JASON WILSON: Yeah, I think you hit the nail on the head, actually, Amy. I mean, you know, it’s just another demonstration of the fact that during the life of this presidency, there’s been a kind of merger between far-right activist groups and the Trump version of the GOP. There’s not really a sharp dividing line between violent, far-right street activists and the supporters of the president in Congress. You know, yeah, you’ve got at least three congresspersons, from my count, who are talking about participating in this rally. You’ve got all of these Trump-world figures, like Roger Stone, Jack Posobiec, Sebastian Gorka, who are all talking about being a part of this.

And yeah, I mean, the guns are not only a sort of indication of the militancy and radicalism of the GOP in 2021, but they’re bound up with the version of freedom that we’ve seen articulated by far-right street activists throughout the life of the presidency, as well. So, you know, the guns are integral, really, to the political ideology and the political project of this movement. And again, they’re an indication of militancy, as well.

And I’m pretty concerned that we’re going to see some violence today. And don’t forget, I mean, everyone is rightly focused on the rally in D.C., but there are parallel rallies happening all over the country at state capitols. So there are a lot of moving parts today. There’s a lot happening all around the country. And I’m concerned that the conditions are kind of ripe for some sort of violence, maybe in more than one of those places.

JUAN GONZÁLEZ:  And, Jason Wilson, we only have about a minute or so left, but I’m wondering if you could comment on this whole issue that some of the Trump supporters are reportedly going to be coming dressed in black, which would make them indistinguishable perhaps from antifa folks, if some antifa folks show up, to counter-protest.
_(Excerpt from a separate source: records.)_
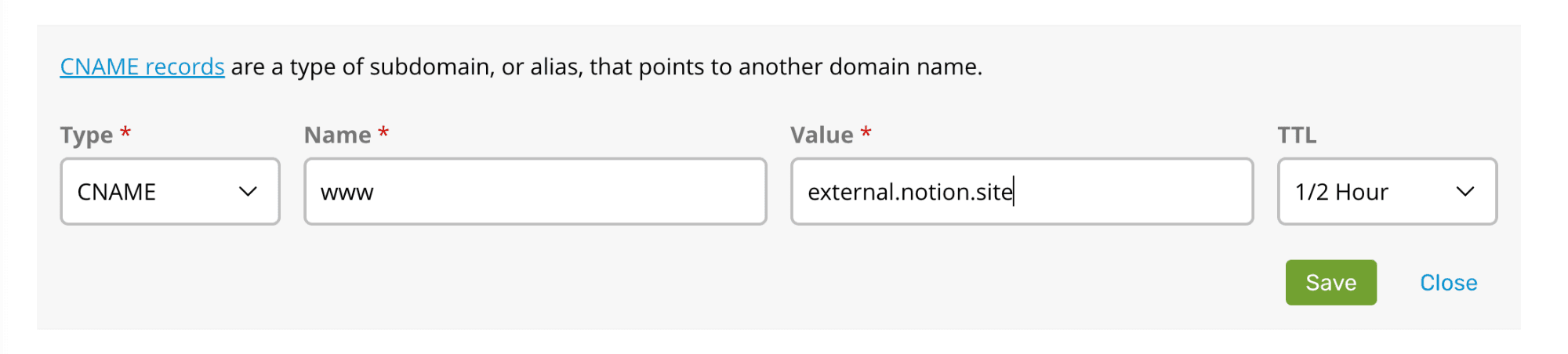Click the red asterisk beside Type
1568x354 pixels.
pos(125,132)
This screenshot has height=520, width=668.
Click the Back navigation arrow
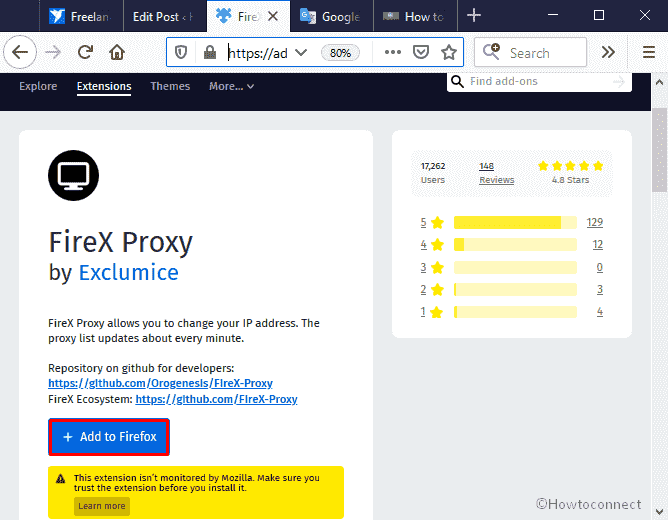coord(20,52)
Are you concerned about the possibility of agents provocateurs actually instigating violence as a means to give Trump an excuse for more drastic actions?

JASON WILSON:  Yeah, I would — I mean, again, over the life of the Trump presidency, these groups have evolved in their tactics. And provocation has always been a quiver in their bow, not only provoking counter-protesters, but provocation of police or setting up the conditions where police respond with force to protests. So, yeah, I mean, disguising themselves as anti-fascists, they’ve done this before. And the fact that they’re talking about it now doesn’t surprise me at all. And, you know, as I said, they’re looking to trigger some kind of violence in the streets, I think.

AMY GOODMAN: We want to thank you both for being with us. We’ll, of course, cover this closely today inside and outside Congress. We want to thank Jason Wilson, investigative journalist who tracks the political right, and William Arkin, national security reporter for Newsweek.